1. 细胞标记或动物标记等

    进行生物发光实验，首先根据实验内容的不同，用荧光素酶基因标记肿瘤细胞、干细胞、病毒、药物载体或动物，或者用Lux操纵子标记细菌。用荧光素酶基因标记可通过质粒、慢病毒或逆转录病毒等方法进行。
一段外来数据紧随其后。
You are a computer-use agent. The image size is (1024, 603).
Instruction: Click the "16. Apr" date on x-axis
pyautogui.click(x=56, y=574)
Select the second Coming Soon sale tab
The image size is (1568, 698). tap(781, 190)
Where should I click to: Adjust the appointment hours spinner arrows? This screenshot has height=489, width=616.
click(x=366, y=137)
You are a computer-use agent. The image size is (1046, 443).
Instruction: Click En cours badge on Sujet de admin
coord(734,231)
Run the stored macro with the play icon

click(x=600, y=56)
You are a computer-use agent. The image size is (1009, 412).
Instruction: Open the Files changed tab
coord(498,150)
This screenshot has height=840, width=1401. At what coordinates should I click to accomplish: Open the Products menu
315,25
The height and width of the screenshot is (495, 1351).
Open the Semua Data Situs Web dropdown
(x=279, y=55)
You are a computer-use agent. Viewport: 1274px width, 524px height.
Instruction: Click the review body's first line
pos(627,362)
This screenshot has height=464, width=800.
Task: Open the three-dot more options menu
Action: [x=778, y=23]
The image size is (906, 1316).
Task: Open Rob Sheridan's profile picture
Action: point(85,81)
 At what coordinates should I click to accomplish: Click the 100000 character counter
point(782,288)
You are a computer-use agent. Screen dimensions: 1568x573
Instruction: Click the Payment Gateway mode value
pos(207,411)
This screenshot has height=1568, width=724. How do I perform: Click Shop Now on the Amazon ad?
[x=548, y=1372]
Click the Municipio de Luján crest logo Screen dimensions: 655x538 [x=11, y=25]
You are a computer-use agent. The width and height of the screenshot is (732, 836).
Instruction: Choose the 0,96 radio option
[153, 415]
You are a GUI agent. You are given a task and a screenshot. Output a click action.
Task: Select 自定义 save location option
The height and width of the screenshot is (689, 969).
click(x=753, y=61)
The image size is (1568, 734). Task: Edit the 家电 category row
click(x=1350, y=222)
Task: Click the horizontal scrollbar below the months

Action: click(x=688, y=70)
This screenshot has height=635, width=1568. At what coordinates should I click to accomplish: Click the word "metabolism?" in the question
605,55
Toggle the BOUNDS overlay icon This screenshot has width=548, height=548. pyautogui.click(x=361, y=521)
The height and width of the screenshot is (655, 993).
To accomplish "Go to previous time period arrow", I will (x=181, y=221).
    如果进行荧光实验，就用GFP、EGFP或RFP标记肿瘤细胞、干细胞、病毒或动物等，后者用荧光染料（包括量子点）标记需要检测的物质，如抗体，药物载体等。

    2. 体外预实验检测

    需要检测的细胞、病毒、细菌等标记后，在活体成像前，可以通过多孔板预先检测一下标记是否成功，荧光素酶或荧光蛋白的表达强度等，并据此筛选阳性克隆、绘制标记物的发光梯度曲线等。体外预实验是作为小动物活体成像解决方案中不可缺少的一部分。比如，利用体外预实验初步检测转染荧光素酶的肿瘤细胞发光值，选择转染率相对高且稳定的一批细胞进行体内实验。对于通常进行的细胞检测来说，具体可以通过活体成像仪器检测活细胞的发光强度，也可以通过体外化学发光和荧光检测仪检测细胞裂解液的发光强度。

    当用体外化学发光和荧光检测仪时，可以更准确地捕捉到发光值、更稳定的输出发光值。对于生物发光方式而言，实验所需的仪器是微孔板式化学发光检测仪，如Berthold Centro LB 960。对于荧光方式而言，实验所需的仪器是微孔板式荧光检测仪，如Berthold TwinkleTM LB 970。

    3. 活体成像

    首先麻醉实验动物，可采用异氟烷（isoflurane）或克他命/甲苯噻嗪（ketamine/xylazine）混合液麻醉实验动物。如果采用气体麻醉，可先注射底物。气体麻醉的优点是动物可以很快进入麻醉状态，一旦停止麻醉气体供应，动物会在几分钟内苏醒。

    对于生物发光实验来说，接着注射底物荧光素。最佳的检测时间是在注射后15到35分钟之间。但需要注意的是，对于不同的动物模型，发光动力学过程并不完全一致，最好先进行预实验确定何时发光信号最强。

    成像，对于生物发光来说，检测时间一般是1分钟到5分钟，如果信号特别弱，也可以延长到10分钟，如果信号特别强，也可在1分钟以内。对于荧光来说，检测时间是1秒以内。为节约时间，检测生物发光，最多可同时检测5只小鼠。对于荧光实验，麻醉好就可以马上检测。由于激发光照射的角度会影响检测的信号值，所以荧光实验建议每次只检测1只动物。